Book Notes - Brock Clarke "The Happiest People in the World"

The Happiest People in the World

In the Book Notes series, authors create and discuss a music playlist that relates in some way to their recently published book.

Previous contributors include Bret Easton Ellis, Kate Christensen, Kevin Brockmeier, George Pelecanos, Dana Spiotta, Amy Bloom, Aimee Bender, Jesmyn Ward, Heidi Julavits, Hari Kunzru, and many others.

Brock Clarke's latest novel The Happiest People in the World is a marvelously absurd literary satire.

Publishers Weekly wrote of the book:

"A whiz-bang spy satire bundled in an edgy tale of redemption . . . Clarke dazzles with a dizzying study in extremes, cruising at warp speed between bleak and optimistic, laugh-out-loud funny and unbearable sadness. His comedy of errors is impossible to put down."

Stream a playlist of these songs at Spotify.

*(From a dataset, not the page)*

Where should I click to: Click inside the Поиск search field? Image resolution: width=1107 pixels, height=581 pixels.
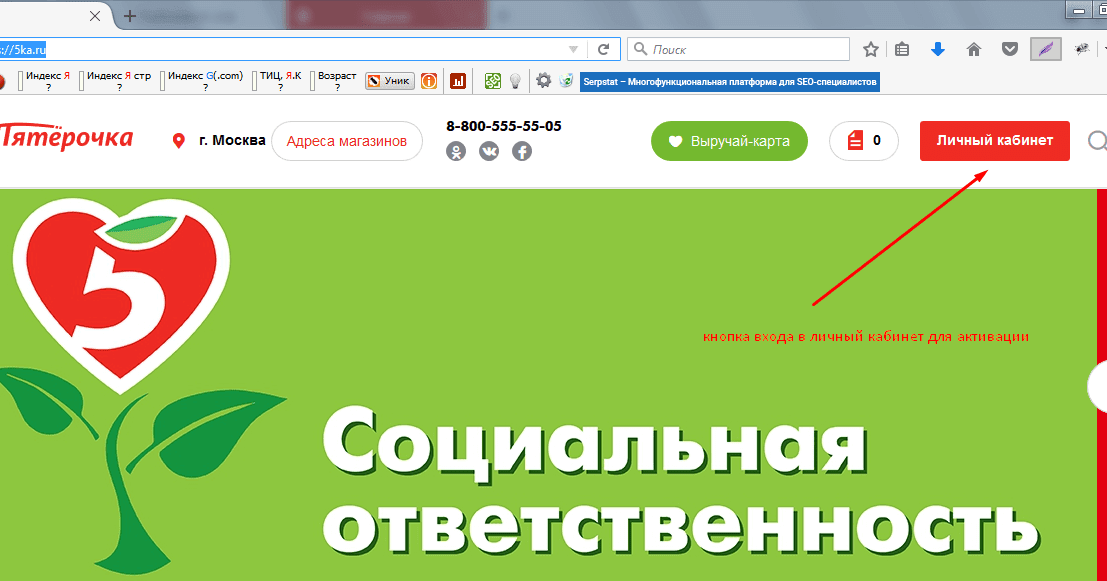tap(740, 48)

In his own words, here is Brock Clarke's Book Notes music playlist for his novel The Happiest People in the World:

My new novel, The Happiest People in the World, is about a Danish cartoonist who draws a controversial cartoon and whose house is burned to the ground in protest and who then fakes his own death, and, protected by CIA agents who also are history teachers, diner owners, and state forestry managers, emerges under a different name and altered physical appearance as a high school guidance counselor in upstate New York. I know what you're thinking: "No! I was going to write that book!"

Don't worry. There's plenty of room in the world for more novels just like the one I described. And while you're writing it, I hope you listen to and like these songs.

"Pray them Bars Away," by Lee Hazlewood

This song is from Hazelwood's 1970 classic album Cowboy in Sweden, and it obviously was great inspiration for the creation of one of the main characters in The Happiest People in the World, who has two names—Jens and Henry—but who also might be known as Fake Swedish Guidance Counselor in Upstate New York

"Waterloo Sunset," by the Kinks

The most beautiful, melancholy-yet-hopeful song in the history of pop music. I listened to it a lot while writing what I think is a melancholy-yet-hopeful novel.

"Don't Make Me a Target," by Spoon

My novel is full of paranoiacs—CIA agents, high on drugs high school students, their cheating parents--and I struggled throughout writing the novel with the knowledge that most paranoia is intensely boring, but this song gave me hope that you can be paranoid and catchy, both.

"Surrender," by Cheap Trick

"Mommy's all right, Daddy's all right, they just seem a little weird." Well, in my novel, they're not all right, and they're more than just a little weird. They aspire to being all right and just to be a little weird. Me, too.

This is the song I wish was playing on the bar jukeboxes during all the underage benders of my youth. In fact, what was playing on those bar jukeboxes was probably the poet Seger and his awful "Turn the Page." But the bars, and my childhood, would have been much better if it had been "Surrender."

"The Needle Has Landed," by Neko Case

"If I knew then what's so obvious now, you'd still be here, baby." This is the song that pretty much all the characters in my novel would be singing to each other if they were lucky enough to know this incredible song.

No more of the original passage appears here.